# Waterproof Camera Group Tests



## leo (Jul 23, 2009)

http://www.dpreview.com/

Just an FYI on waterproof camera reviews from dpreview.com  ....as we occasionally get questions on them...

I will add it to our "camera recommendation" sticky ...


----------



## bevins587 (Jul 23, 2009)

Anybody have some photos from the W60?


----------



## Browtine (Jul 23, 2009)

bevins587 said:


> Anybody have some photos from the W60?



The review has sample photos for all of them. Try the link below...

Sample Gallery

Interestingly enough, none of the samples appear to have been taken under water...


----------



## FERAL ONE (Jul 23, 2009)

Browtine said:


> The review has sample photos for all of them. Try the link below...
> 
> Sample Gallery
> 
> Interestingly enough, none of the samples appear to have been taken under water...



and none appear to have been taken by a competent shutter musher !!!


----------



## Browtine (Jul 23, 2009)

FERAL ONE said:


> and none appear to have been taken by a competent shutter musher !!!

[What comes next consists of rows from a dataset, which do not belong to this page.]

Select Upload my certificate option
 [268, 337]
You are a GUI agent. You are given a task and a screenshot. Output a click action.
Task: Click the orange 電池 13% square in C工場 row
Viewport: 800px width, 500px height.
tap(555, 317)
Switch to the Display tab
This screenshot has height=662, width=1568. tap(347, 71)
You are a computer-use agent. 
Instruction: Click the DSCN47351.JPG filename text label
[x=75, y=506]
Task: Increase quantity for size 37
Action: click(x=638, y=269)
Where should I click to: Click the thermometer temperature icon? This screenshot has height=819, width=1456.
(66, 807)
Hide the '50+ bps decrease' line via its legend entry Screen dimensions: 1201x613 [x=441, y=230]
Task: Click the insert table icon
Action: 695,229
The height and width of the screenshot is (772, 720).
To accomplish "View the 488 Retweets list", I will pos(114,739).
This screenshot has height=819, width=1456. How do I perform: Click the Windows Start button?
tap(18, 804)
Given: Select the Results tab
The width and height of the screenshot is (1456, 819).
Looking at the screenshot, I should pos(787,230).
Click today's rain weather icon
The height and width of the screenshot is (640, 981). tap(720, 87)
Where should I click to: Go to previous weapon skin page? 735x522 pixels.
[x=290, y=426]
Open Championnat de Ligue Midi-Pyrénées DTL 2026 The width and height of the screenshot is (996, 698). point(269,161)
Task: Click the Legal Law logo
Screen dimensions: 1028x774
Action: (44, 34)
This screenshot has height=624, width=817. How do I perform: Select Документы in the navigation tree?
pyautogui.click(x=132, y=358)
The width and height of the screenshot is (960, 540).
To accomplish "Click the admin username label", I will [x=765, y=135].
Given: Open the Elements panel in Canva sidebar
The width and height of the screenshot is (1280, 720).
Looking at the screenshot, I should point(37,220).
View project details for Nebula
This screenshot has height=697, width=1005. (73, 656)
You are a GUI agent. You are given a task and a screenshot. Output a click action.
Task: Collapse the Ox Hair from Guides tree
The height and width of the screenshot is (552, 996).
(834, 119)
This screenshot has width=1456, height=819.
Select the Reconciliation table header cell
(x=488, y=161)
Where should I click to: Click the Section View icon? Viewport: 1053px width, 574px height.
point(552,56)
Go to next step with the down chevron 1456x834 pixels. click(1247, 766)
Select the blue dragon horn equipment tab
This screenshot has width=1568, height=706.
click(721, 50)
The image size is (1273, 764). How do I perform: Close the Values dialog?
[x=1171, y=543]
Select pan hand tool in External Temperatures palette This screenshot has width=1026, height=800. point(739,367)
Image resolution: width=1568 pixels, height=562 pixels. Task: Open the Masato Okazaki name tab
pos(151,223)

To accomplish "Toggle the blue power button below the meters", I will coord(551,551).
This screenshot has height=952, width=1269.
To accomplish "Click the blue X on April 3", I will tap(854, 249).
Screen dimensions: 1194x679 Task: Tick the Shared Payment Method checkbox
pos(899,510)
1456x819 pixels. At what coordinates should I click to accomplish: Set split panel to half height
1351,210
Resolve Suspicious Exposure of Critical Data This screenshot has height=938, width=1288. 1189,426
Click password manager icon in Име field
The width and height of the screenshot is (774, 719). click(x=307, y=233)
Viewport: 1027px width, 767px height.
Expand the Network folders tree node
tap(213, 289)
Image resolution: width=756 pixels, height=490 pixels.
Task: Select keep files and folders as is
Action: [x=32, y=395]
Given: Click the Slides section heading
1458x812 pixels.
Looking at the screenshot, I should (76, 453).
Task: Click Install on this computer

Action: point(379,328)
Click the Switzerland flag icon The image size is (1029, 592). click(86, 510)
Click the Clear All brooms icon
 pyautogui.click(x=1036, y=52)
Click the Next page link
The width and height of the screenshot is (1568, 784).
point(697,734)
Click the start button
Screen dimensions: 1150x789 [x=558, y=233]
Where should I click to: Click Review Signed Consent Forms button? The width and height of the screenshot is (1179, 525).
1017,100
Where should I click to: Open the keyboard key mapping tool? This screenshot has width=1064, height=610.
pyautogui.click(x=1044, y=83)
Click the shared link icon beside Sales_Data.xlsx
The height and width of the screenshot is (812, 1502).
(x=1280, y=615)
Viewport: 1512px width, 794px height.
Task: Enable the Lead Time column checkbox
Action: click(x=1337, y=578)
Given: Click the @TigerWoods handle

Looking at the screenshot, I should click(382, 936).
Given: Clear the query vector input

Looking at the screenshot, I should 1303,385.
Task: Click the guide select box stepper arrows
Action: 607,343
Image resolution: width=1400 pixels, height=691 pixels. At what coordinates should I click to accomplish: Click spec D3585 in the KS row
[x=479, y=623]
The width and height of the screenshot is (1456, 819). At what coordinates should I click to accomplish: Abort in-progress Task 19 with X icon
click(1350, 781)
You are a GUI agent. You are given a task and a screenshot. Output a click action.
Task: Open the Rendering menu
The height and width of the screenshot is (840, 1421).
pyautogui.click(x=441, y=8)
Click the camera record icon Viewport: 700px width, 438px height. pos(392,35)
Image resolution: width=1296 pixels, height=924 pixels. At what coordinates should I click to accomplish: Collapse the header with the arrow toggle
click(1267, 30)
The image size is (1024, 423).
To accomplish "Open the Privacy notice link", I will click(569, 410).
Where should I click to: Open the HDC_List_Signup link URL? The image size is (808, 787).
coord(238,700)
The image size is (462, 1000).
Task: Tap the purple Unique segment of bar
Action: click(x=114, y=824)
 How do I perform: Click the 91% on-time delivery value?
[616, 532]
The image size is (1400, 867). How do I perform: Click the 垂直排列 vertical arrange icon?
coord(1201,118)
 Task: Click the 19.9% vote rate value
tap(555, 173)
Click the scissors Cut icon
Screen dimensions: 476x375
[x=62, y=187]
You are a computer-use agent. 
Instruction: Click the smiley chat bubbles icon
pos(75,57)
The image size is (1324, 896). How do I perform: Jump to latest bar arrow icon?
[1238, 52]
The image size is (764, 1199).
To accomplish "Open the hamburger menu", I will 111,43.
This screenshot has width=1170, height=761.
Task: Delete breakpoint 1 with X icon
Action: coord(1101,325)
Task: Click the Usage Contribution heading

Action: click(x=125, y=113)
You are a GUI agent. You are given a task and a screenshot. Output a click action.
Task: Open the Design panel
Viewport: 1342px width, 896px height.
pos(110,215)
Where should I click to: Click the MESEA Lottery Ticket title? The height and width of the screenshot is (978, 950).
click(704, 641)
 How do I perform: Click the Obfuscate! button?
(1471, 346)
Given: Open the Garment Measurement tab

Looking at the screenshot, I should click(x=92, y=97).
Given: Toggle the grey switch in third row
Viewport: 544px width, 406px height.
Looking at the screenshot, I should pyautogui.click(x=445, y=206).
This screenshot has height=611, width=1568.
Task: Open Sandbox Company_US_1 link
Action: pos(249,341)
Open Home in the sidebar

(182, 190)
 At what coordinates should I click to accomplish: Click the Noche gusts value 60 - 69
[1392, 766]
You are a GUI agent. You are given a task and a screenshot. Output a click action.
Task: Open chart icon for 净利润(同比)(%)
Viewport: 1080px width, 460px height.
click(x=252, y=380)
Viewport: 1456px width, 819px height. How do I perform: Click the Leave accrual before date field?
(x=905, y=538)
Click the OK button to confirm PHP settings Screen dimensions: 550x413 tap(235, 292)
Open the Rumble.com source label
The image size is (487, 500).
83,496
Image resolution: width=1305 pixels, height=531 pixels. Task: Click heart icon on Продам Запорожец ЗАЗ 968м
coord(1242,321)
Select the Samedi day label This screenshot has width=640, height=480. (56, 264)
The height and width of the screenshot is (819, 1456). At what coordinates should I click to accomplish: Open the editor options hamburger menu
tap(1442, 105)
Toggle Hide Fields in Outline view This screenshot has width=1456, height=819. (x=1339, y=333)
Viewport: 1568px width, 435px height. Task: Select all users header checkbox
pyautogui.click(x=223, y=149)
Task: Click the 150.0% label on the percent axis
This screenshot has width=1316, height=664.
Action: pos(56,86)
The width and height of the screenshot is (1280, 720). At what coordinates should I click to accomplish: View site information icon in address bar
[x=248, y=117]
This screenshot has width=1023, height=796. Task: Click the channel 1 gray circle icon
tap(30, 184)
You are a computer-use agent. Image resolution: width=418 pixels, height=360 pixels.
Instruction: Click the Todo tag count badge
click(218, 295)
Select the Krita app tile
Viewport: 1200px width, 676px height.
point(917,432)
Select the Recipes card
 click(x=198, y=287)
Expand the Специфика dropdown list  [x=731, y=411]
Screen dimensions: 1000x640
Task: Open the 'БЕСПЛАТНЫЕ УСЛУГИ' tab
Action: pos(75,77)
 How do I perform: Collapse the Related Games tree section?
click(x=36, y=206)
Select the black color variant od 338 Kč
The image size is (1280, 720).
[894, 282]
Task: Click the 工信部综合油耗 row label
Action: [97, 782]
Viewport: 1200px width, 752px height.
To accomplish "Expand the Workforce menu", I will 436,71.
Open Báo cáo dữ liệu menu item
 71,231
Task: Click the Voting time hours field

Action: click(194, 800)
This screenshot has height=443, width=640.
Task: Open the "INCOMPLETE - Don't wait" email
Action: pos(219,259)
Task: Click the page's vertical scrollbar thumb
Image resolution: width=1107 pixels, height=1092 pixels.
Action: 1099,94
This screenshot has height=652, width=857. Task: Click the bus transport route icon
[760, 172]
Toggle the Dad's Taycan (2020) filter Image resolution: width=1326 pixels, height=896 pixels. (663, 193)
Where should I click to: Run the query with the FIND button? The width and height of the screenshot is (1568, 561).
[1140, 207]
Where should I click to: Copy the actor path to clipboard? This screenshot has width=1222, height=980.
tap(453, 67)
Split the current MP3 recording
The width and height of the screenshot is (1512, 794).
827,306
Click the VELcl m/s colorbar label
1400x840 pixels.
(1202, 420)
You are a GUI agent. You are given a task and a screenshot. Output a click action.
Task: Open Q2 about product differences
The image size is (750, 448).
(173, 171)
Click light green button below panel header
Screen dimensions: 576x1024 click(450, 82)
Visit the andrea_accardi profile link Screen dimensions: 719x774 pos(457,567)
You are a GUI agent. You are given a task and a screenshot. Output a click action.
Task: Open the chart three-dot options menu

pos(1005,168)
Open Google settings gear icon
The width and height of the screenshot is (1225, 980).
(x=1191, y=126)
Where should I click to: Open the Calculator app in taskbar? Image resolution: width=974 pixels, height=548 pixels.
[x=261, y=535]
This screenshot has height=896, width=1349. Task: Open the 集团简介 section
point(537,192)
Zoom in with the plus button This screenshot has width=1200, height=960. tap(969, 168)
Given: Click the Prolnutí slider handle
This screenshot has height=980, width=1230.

Well, I wasn't gonna go there, but...   I did notice that most all the shots appear washed out to some degree. Likely due to the plastic "lens" that protects the real lens... I'd like to see some underwater shots. None of those thrilled me as far as general purpose, above the water shootin'.


----------



## crackerdave (Dec 26, 2012)

I searched this forum (since I  rarely visit here) and didn't find much.I would like to know your opinions on a decent beginner's kayak fishing/hunting camera.I know there are some here that  are excellent "shuttermushers" - what' s _your_ experience told you?

Dave


----------



## Nicodemus (Dec 26, 2012)

I got an Olympus TG 1 for Christmas. Before the year is up, I`ll give you a review.


----------



## FERAL ONE (Dec 26, 2012)

and i now have a Pentax Optio WG-2 . i can say for snap shots it is pretty good. i will try to get together some shots soon.  i am not in love with it, but it is handy for the yak.


----------



## crackerdave (Dec 26, 2012)

Thanks!


----------



## rip18 (Dec 27, 2012)

I really like the current crop of Olympus "Tough" cameras.  Mrs. Rip has an Olympus TG-820 that has been tough, good, and waterproof.  It's got a good macro mode too...

I DO NOT like the FujiFilm Finepix XP50 - it is supposed to be waterproof, but the one that I bought was NOT!


----------